• _REQUIRED WORK_:
Every line containing the word "computer" is to be copied from the data below.

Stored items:
--*--
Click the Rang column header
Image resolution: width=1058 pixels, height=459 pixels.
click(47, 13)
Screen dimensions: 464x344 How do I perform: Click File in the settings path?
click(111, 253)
--*--
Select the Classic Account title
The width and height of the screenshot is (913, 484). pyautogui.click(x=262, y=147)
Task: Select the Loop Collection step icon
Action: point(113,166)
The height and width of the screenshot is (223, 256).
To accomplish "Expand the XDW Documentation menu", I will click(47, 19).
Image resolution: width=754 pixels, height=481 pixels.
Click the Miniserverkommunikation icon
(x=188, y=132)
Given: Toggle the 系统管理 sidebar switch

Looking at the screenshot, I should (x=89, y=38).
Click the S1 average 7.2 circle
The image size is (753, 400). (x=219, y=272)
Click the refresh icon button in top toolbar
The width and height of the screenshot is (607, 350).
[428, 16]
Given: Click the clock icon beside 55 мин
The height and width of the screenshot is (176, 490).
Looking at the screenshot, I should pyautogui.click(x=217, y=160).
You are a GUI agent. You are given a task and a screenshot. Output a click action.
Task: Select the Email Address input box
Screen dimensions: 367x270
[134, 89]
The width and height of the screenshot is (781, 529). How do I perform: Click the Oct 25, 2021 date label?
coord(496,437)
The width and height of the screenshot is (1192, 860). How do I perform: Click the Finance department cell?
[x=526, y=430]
--*--
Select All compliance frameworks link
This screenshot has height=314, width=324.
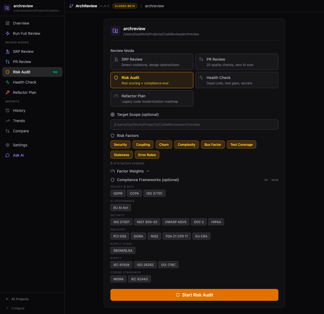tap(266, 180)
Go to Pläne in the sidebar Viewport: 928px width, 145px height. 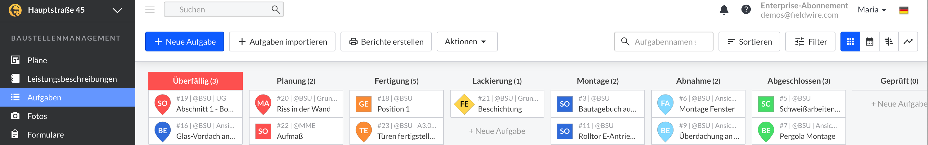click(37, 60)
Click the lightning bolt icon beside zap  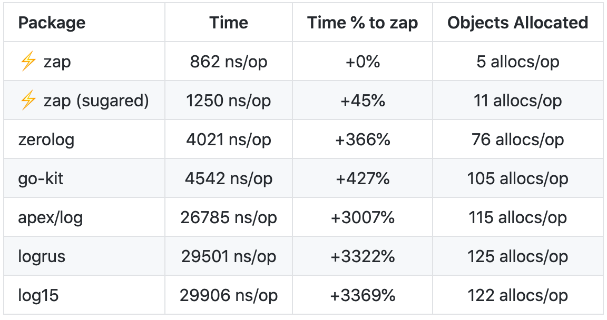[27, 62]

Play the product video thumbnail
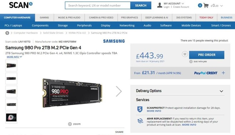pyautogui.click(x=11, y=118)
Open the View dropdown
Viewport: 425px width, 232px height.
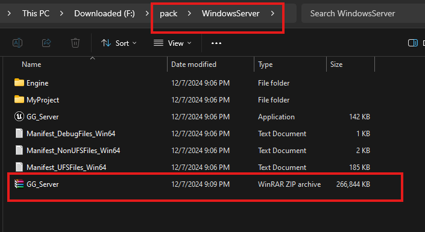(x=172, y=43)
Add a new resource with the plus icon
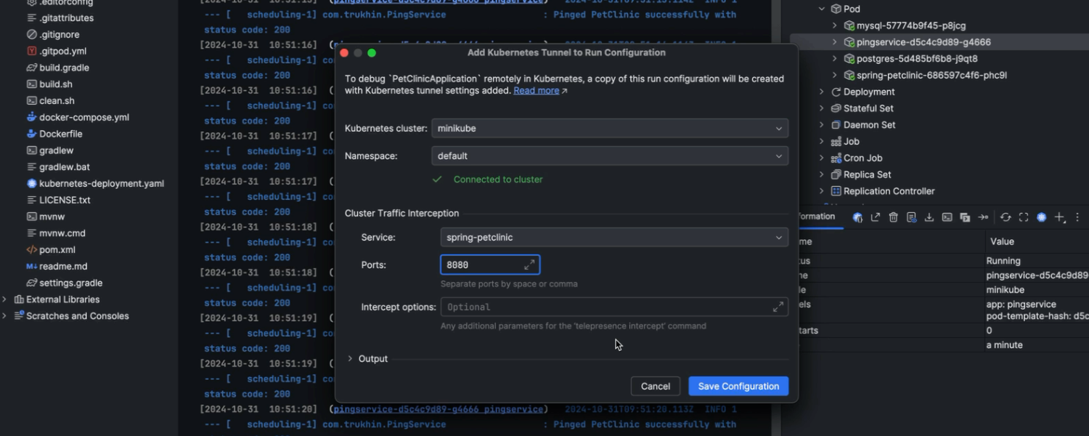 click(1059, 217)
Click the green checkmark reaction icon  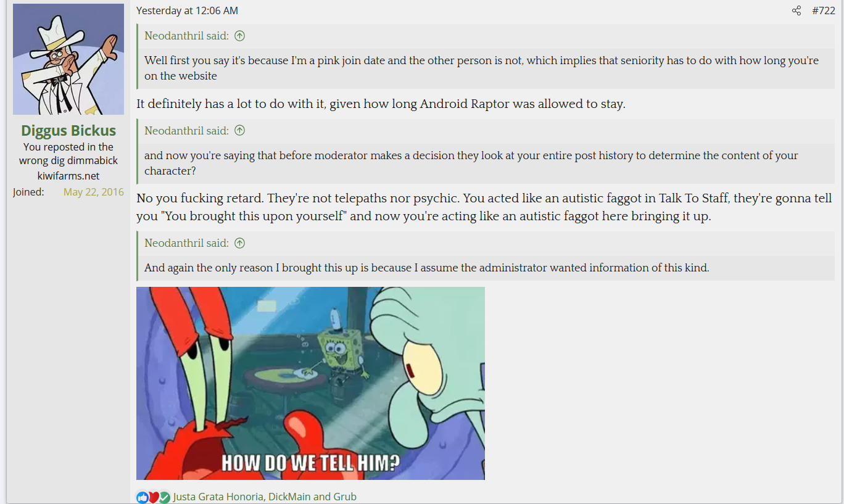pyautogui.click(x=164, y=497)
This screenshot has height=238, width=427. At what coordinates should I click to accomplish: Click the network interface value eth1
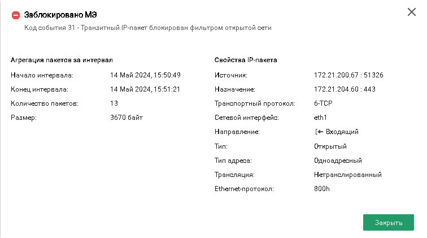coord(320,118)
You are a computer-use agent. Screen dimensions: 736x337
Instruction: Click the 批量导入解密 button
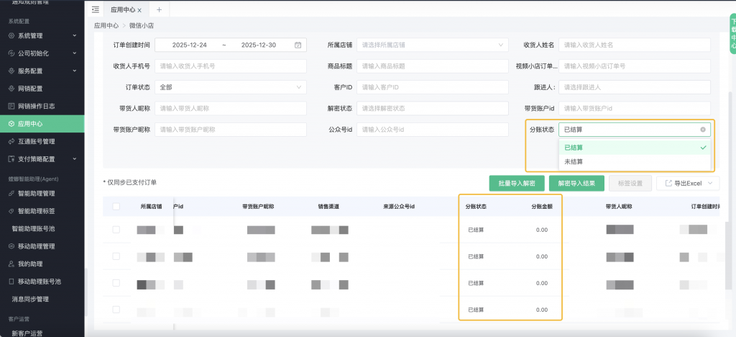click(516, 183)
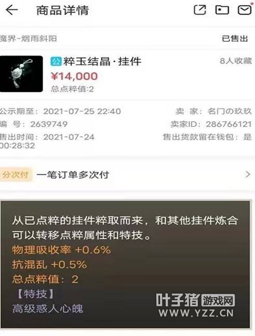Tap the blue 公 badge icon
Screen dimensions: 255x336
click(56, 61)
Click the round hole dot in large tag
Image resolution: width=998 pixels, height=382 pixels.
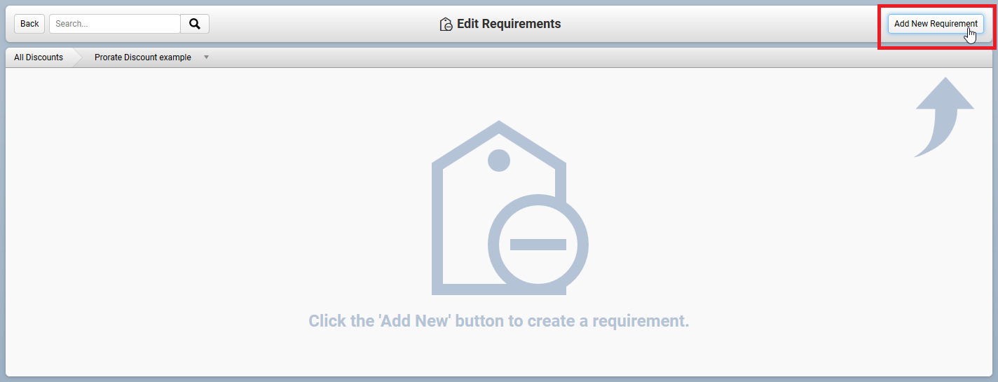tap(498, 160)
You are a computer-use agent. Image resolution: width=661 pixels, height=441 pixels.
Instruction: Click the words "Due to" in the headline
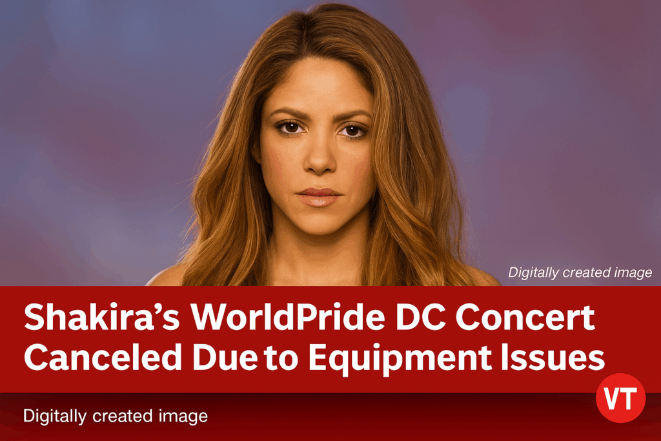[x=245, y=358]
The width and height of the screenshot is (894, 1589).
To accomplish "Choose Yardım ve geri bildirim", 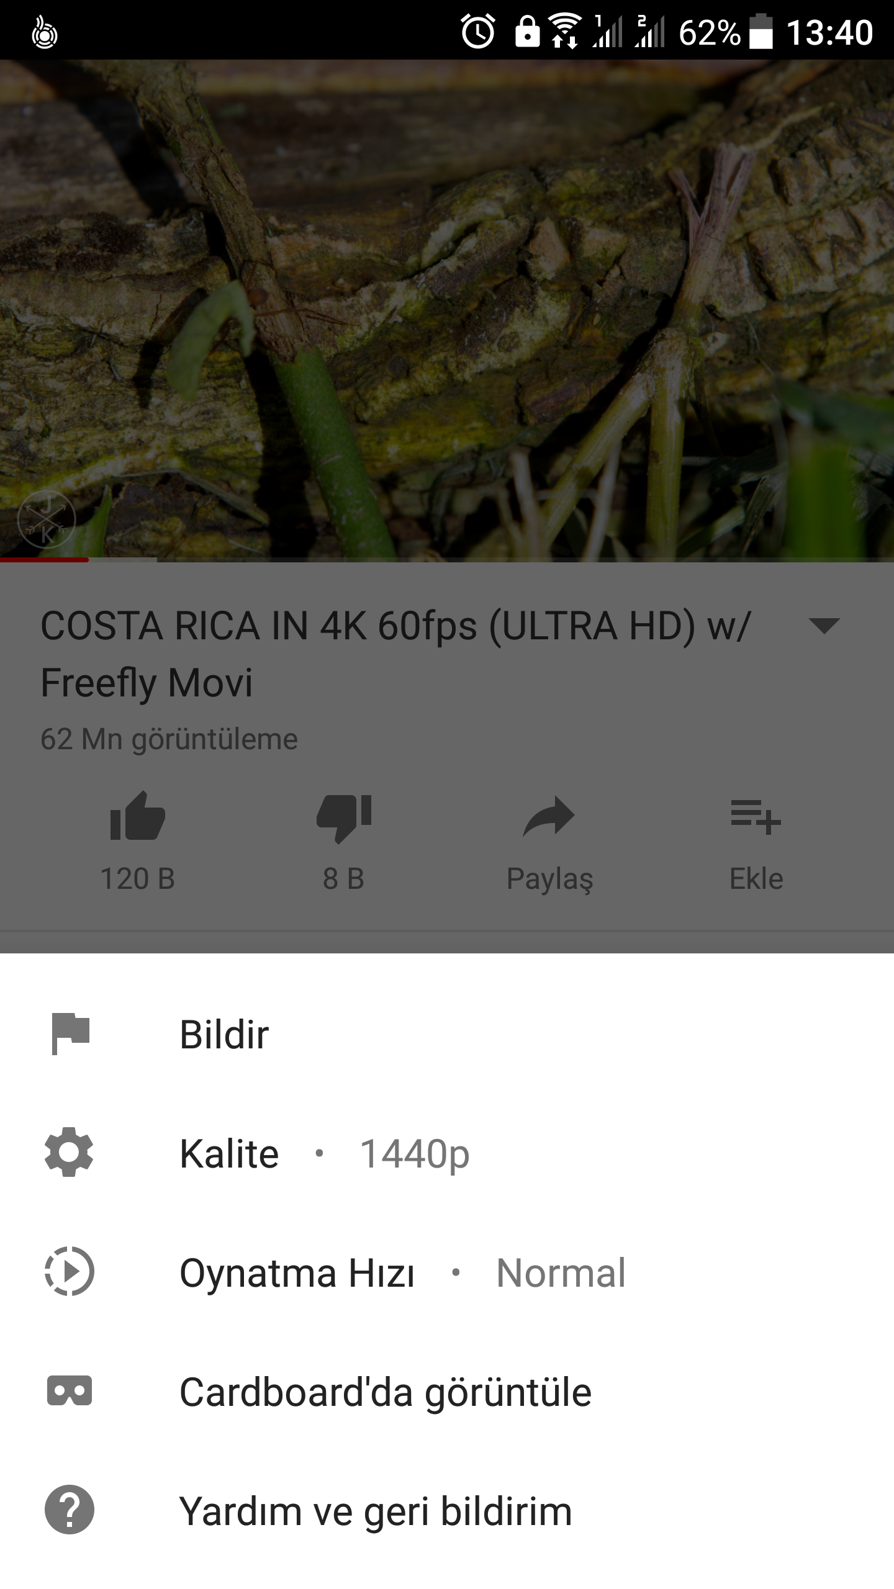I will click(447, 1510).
--*--
• _RESULT OF THIS TASK_:
You are a computer-use agent. Screen dimensions: 736x337
You are a computer-use agent. Image resolution: width=661 pixels, height=441 pixels.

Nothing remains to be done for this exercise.